The United States District Court for the Southern District of New York recently granted a title agent’s motion for summary judgment regarding a professional liability insurer’s duty to defend the agent, despite the fact that the agent was served with a subpoena before the liability insurer issued the policy.  See Protective Specialty Ins. Co. v. Castle Title Ins.
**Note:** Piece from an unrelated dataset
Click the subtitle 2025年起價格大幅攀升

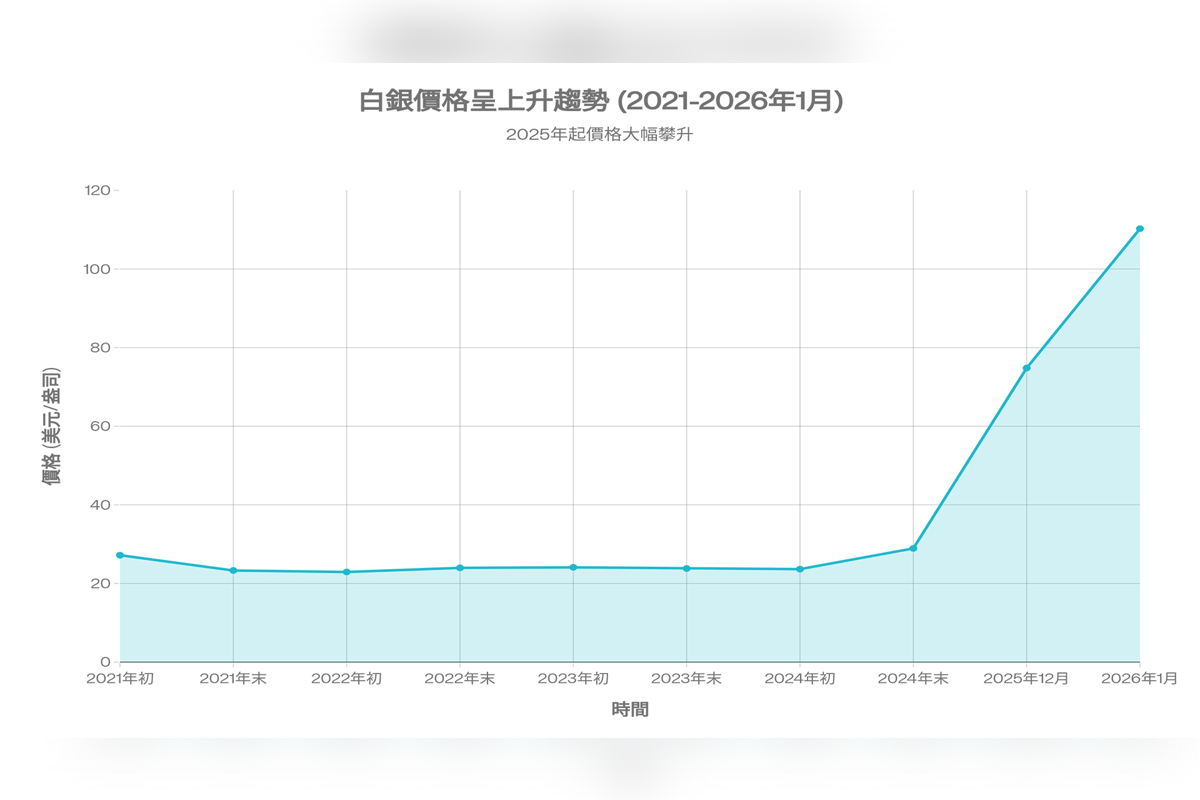click(x=600, y=136)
Agency, Inc., 2020 WL 550700 (S.D.N.Y. Feb. 3, 2020).  In the case, the plaintiff professional liability insurer issued three consecutive professional liability policies to the defendant title agency between 2014 and 2017.  In July of 2015, defendant was served with a subpoena duces tecum by SR Holdings I, LLC, who was seeking documents regarding various property transfers.  In September of 2015, defendant applied for a second year of coverage from plaintiff.  As part of the application, defendant confirmed that it was not aware of any claims against it.  Plaintiff issued another policy.  In 2016, SR Holdings filed a state court lawsuit against defendant, among others, alleging that it “negligently and/or fraudulently delayed” in submitting real estate documents for recording.  Plaintiff then brought this action seeking a declaratory judgment that it was not required to defend defendant in the state court action.  Plaintiff argued that the 2015 subpoena constituted a “claim” that defendant failed to report, and that because the 2016 action was “related” to the unreported 2015 claim, both were excluded from coverage.  The parties cross-moved for summary judgment.
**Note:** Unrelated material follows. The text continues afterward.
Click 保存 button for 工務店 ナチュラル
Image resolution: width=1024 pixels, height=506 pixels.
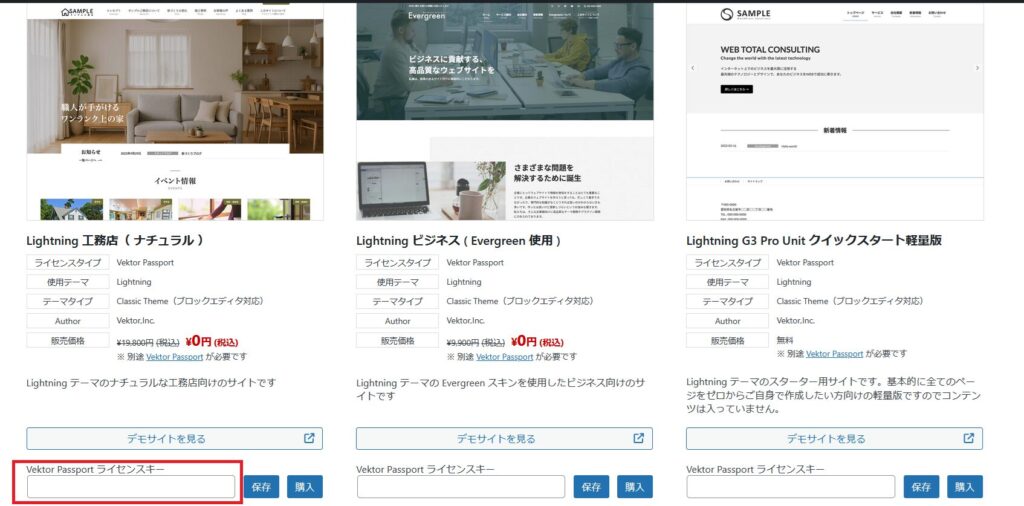pos(261,487)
The Court granted defendant’s summary judgment motion and denied plaintiff’s.  The Court first held that insurance policies should be interpreted according to the general rules of contract interpretation and that “[u]nambiguous terms are to be given their plain and ordinary meaning.”  In this case, the parties disputed whether the 2015 subpoena constituted a claim, which the application defined as “a written demand by subpoena upon an Insured as a non-party to litigation or arbitration involving Professional Services provided by such Insured.”  The Court rejected plaintiff’s argument that any subpoena “involving Professional Services provided by such Insured” was a claim.  Instead, it agreed with defendant that the phrase “involving Professional Services provided by such Insured” modifies “litigation or arbitration,” not “subpoena.”  Because the 2015 subpoena was part of SR Holdings’ judgment collection action, which did not involve defendant’s professional services, it was not a claim against defendant.  Accordingly, the Court found that plaintiff had a duty to defend defendant.